Le Monde de Charlie
Le 02/01/2013 à 18:16Par Jonathan Butin
LE MONDE DE CHARLIE : CRITIQUE
En 1999, Stephen Chbosky, alors sur les bancs de la fac, publie « Pas Raccord » (The Perks of Being a Wallflower, en VO), un récit épistolaire qui devient rapidement un succès populaire, d'abord outre-Atlantique puis dans le monde entier. Largement autobiographique, le livre se présente sous la forme d'une série lettres envoyées à un ami imaginaire par Charlie, un adolescent mal dans sa peau, miné par le suicide de son meilleur ami et par un traumatisme infantile dont la teneur nous sera révélée dans les derniers instants du bouquin. Ringard aux yeux des autres lycéens, surdoué pour son professeur de Lettre, le jeune homme va finalement connaître le sentiment d'appartenance à un groupe grâce à Sam et Patrick, deux élèves plus âgés qui se considèrent comme des marginaux, et à leur groupe d'amis, adeptes de soirées arrosées et de prise de substances illicites. Chbosky, fort du succès de la série Jericho dont il était créateur et scénariste (arrêtée en 2008), aura donc attendu 13 ans pour lancer l'adaptation de son propre récit initiatique au cinéma en prenant place pour la première fois derrière la caméra.

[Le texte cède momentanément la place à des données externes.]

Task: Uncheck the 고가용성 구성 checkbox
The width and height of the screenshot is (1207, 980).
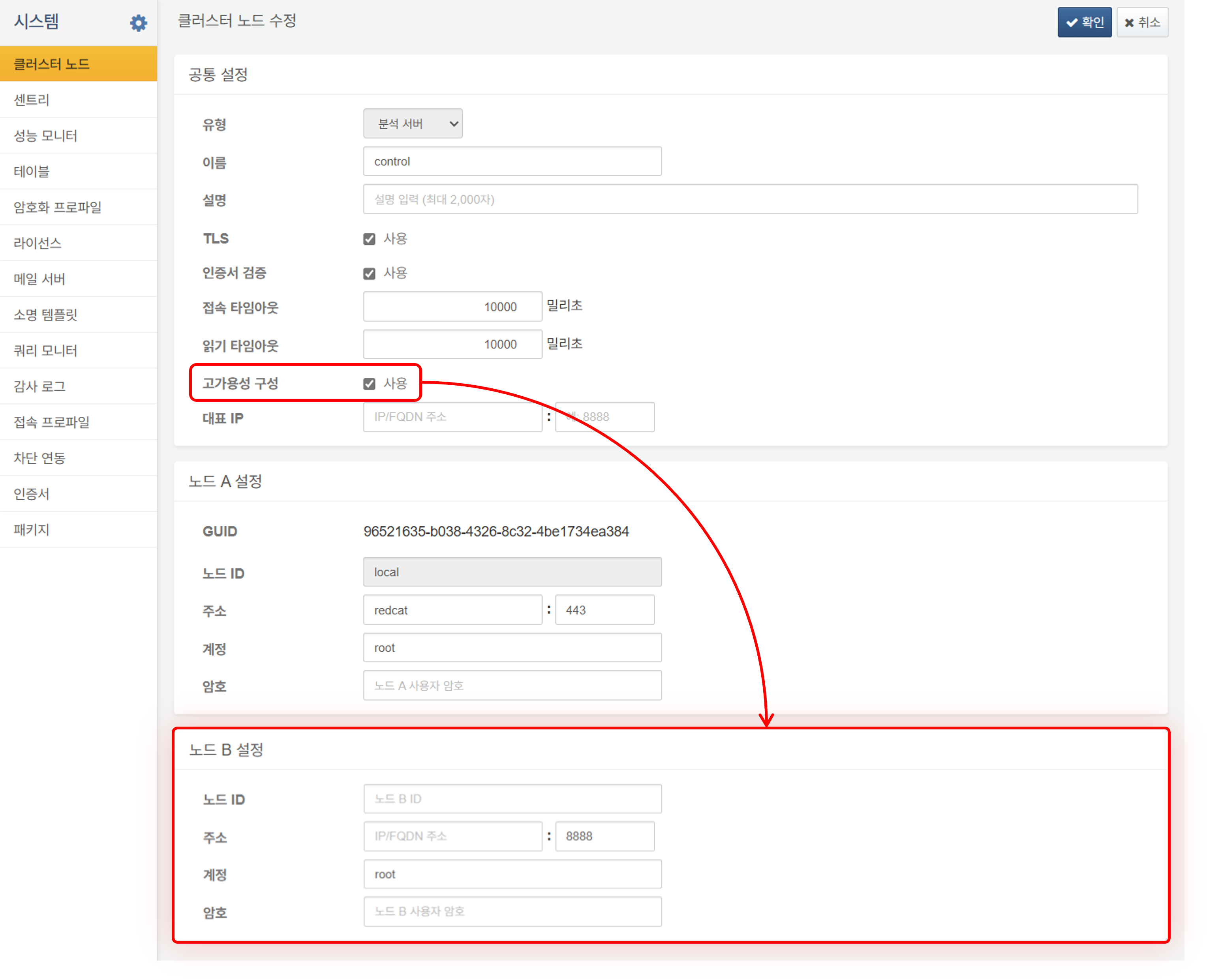Action: [370, 384]
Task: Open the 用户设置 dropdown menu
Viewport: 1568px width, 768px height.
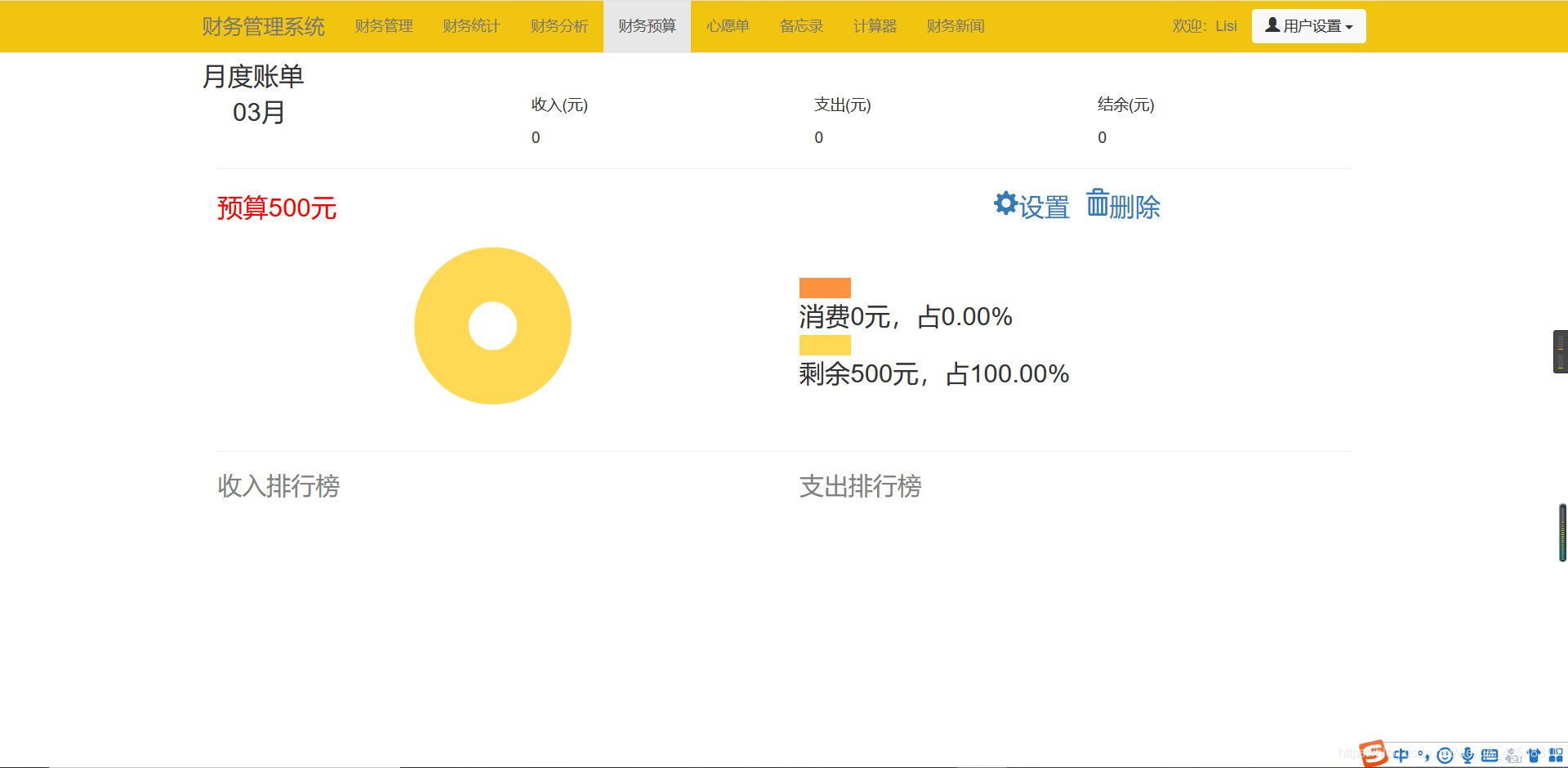Action: click(1308, 25)
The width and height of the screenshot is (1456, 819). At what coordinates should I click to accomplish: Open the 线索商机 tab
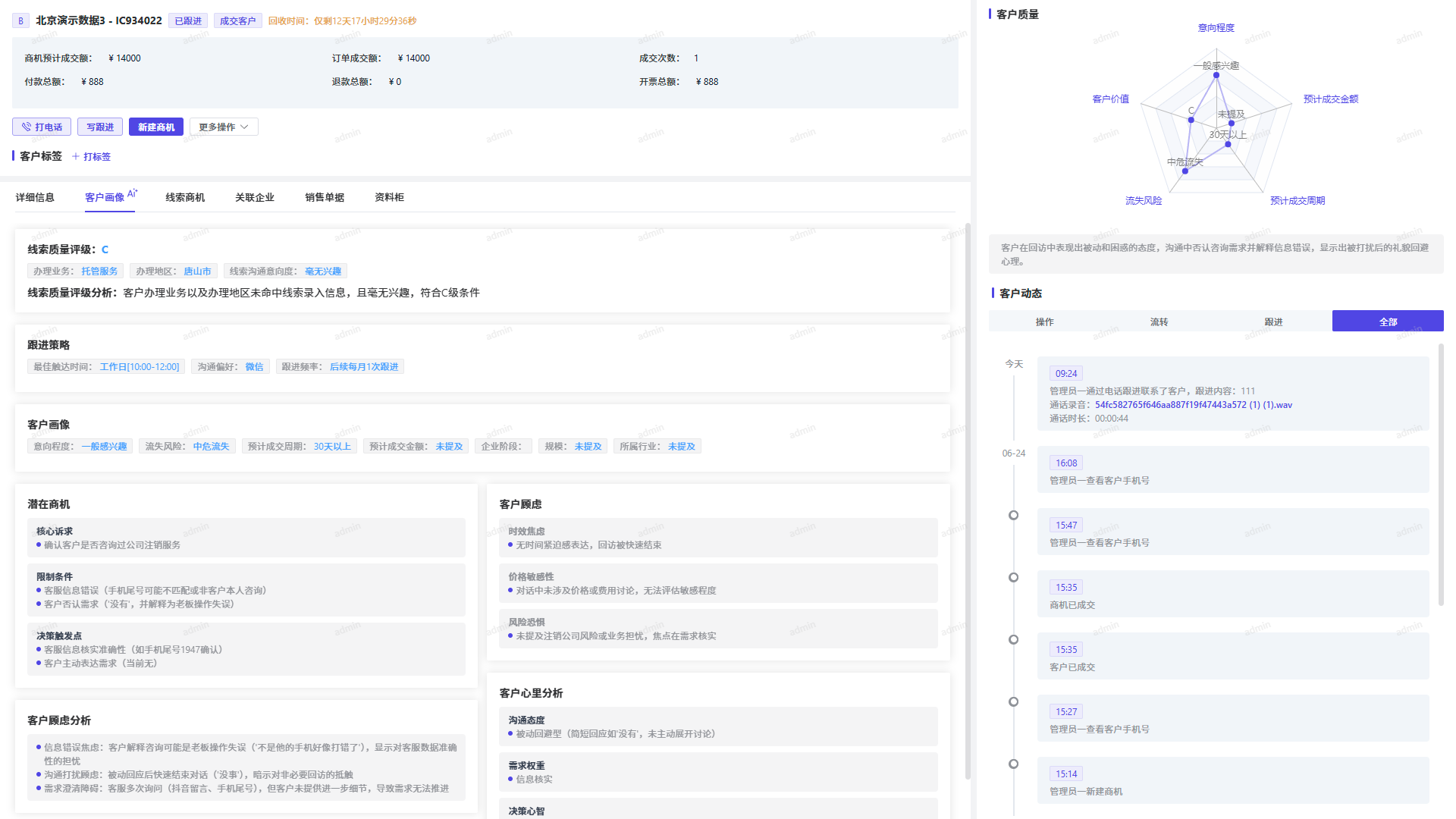click(184, 197)
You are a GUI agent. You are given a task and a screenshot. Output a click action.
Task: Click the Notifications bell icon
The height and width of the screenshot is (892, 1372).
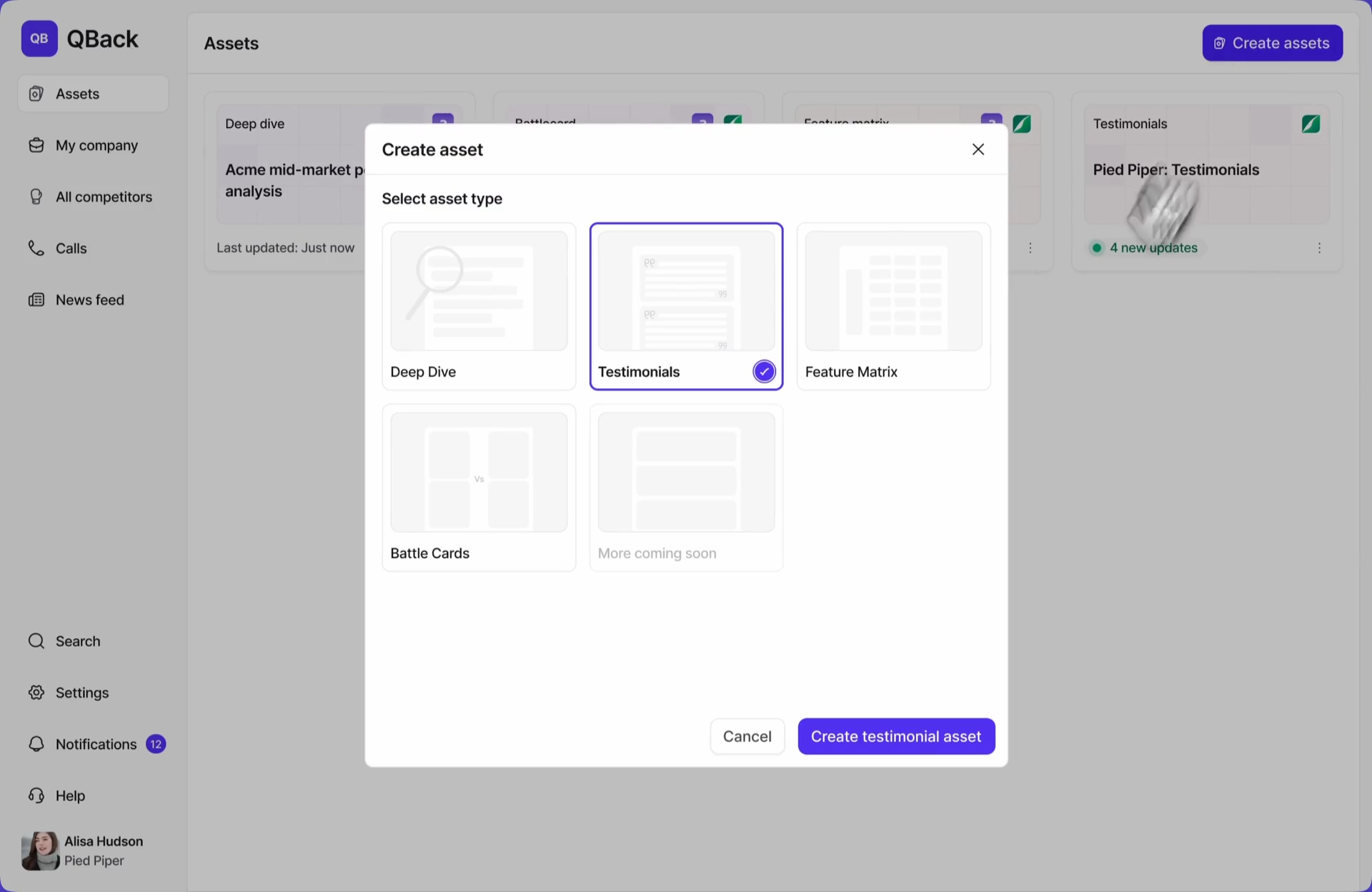pyautogui.click(x=36, y=744)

Sur le papier, les conditions étaient optimales pour une adaptation réussie : la transposition au cinéma d'un livre à succès par son propre auteur peut difficilement se révéler infidèle et de ce point de vue là, Le Monde de Charlie est une réussite. Cependant, considéré strictement comme objet filmique, le long métrage de Stephen Chbosky, qui ne peut plus s'appuyer sur la qualité stylistique et les changements de ton du support littéraire, se démarque trop peu du reste des "coming of age movies", ces films sur le difficile passage de l'adolescence à l'age adulte. Le panel de personnages stéréotypés qu'il propose n'y est sans doute pas étranger, de Patrick (Ezra Miller), homosexuel jovial qui se fait un devoir d'amuser la galerie pour cacher son mal être, à Sam (Emma Watson), jolie fille attirée par les mauvais garçons qui se demande pourquoi diable elle n'est pas heureuse en amour, en passant par une brochettes de personnages secondaires peu avares de poncifs (l'adolescente fan de hard rock au caractère apparemment bien trempé mais qui dissimule un côté fleur bleue ou le quaterback cachant son homosexualité pour préserver sa réputation).
Une galerie d'autant plus agaçante que tout ce petit monde semble se gargariser de sa propre marginalité et de sa cool-attitude peu convaincante. Fort heureusement, chaque personnage est sauvé à sa façon par l'acteur qui l'interprète. Ezra Miller, à des années lumière de son rôle dans We Need To Talk About Kevin est formidable dans le rôle de l'extraverti Patrick et vole la vedette en une réplique à ses interlocuteurs plus expérimentés que sont Emma « Harry Potter » Watson et Logan Lerman, touchant mais fatalement bridé par le rôle du trop inexpressif Charlie.
Porté à bout de bras par son casting, Le Monde de Charlie propose tout de même quelques vrais moments d’émotion et parvient à s'adresser à l'adolescent qui sommeille en chaque spectateur. Stephen Chbosky confie dans la note de production qu'il souhaitait s'adresser a toutes les générations et pas simplement à la sienne. L'époque à laquelle se déroule l'histoire est donc volontairement floue. Le spectateur sait simplement qu'il s'agit d'un temps que les moins de 20 ans ne peuvent pas connaître (le lecteur, lui, sait qu'il s'agit de l'an de grâce 1991), une époque reculée à laquelle les jeunes s'offrent des compils de musique sur cassettes audio pour se témoigner leur affection et où mettre un nom sur une chanson entendue à la radio devient, faute d'internet, une véritable quête du Saint Graal (en l’occurrence Heroes de David Bowie). Cette volonté de plaire à tout le monde se ressent également, et c'est plus dommage, dans l'esprit trop bon enfant qui se dégage de l’œuvre de Chobosky, dont la conversion en pellicule s'est faite au détriment de sa subversivité.
D'aucuns pourront alors reprocher à Stephen Chbosky un manque d'audace dans l'adaptation de son best-seller qu'une vision extérieure (un autre réalisateur par exemple) aurait certainement pu corriger. Le Monde de Charlie se place malgré tout franchement au-dessus de la moyenne des « teenage movies ».